20 April 2010

TWO PRISON FILMS

I've been itching to write about these two films together because of the obvious hook it provides, but apart from that, they don't have much in common. Read to find out which one's superior: the Cannes Camera d'or winner or the Cannes Grand Prix winner.



One supposes that the ideal purpose of going to prison is rehabilitation. Malik (Tahar Rahim), the young Arabic protagonist of A PROPHET, Jacques Audiard's meditative, sometimes mesmerizing prison drama certainly betters himself during a six-year stint serving time for a crime never alluded to, although it would be a stretch to say he's rehabilitated to a morally good end. Early on during his sentence, he's immediately chosen as a pawn by fellow inmate Cesar (Niels Arustrup), an older Corsican crime boss. He offers Malik "protection" in exchange for a horrific favor but basically threatens him into it.

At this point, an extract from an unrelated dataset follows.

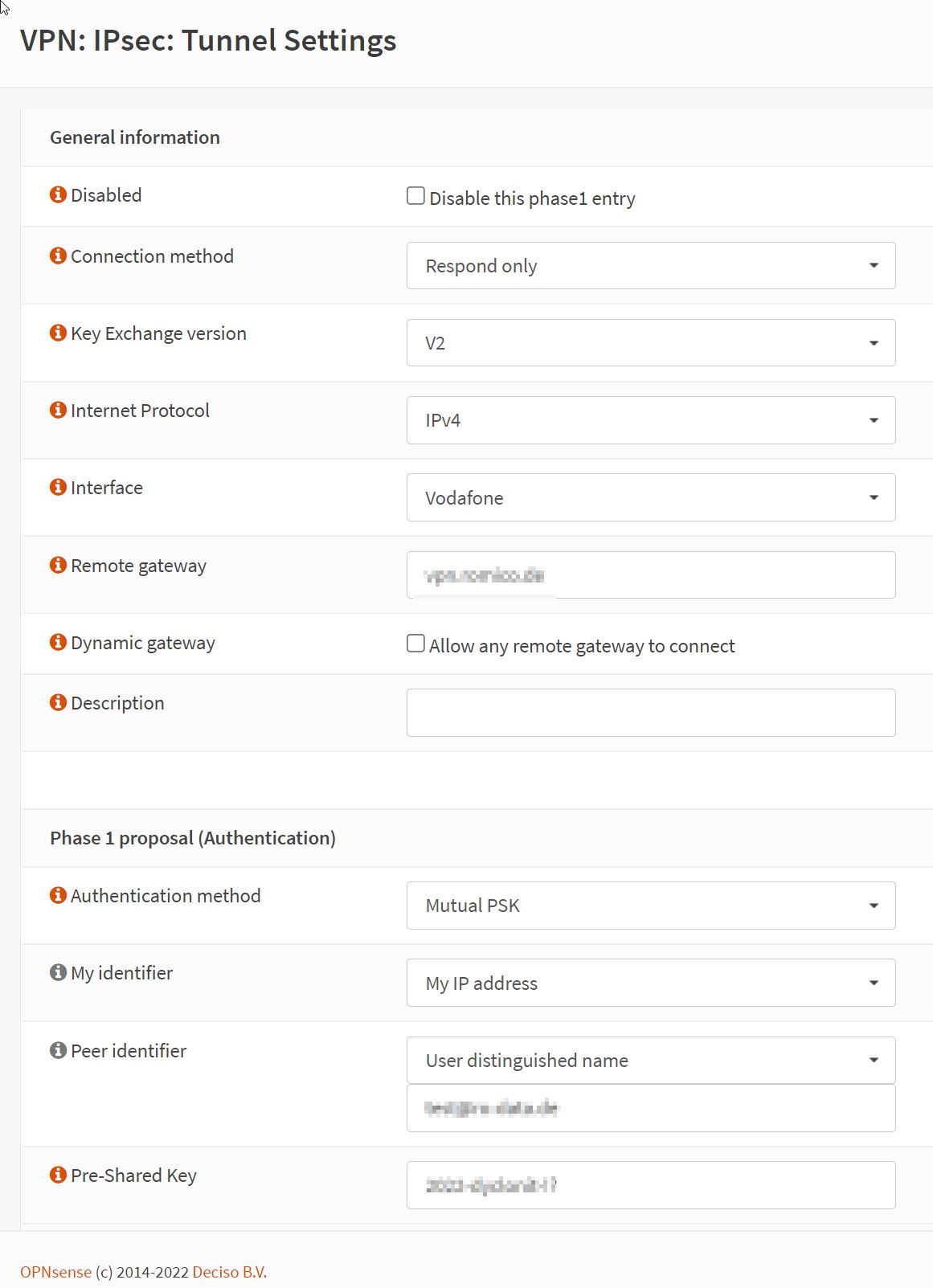The width and height of the screenshot is (933, 1288).
Task: Click the Peer identifier info icon
Action: [x=58, y=1050]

Malik deals with the guilt of this deed and his subservience to Cesar while slowly ascending through the prison's hierarchy. He eventually gains power via some illicit side business at odds with Cesar's interests.

Tempering a no-nonsense, documentary-like style with occasional scenes of magic realism and lyrical uplift, Audiard's film remains engrossing and well-paced throughout its 150+ minute run. Rahim and Arustrup are both excellent as, respectively, a young petty thief often in way over his head and the wizened but volatile monster passive-aggressively molding his protégé. Unfortunately, for all of Audiard's assured direction, something key is missing at the end. We're left wondering what exactly Malik has taken away from his prison term, and whether he is worthy of his fate. I wanted to appreciate this ambiguity Audiard leaves us with, but I also wanted to know whether he thought prison had an altogether helpful or hurtful effect on Malik's life. Given a week to mull over this, I'm still not certain.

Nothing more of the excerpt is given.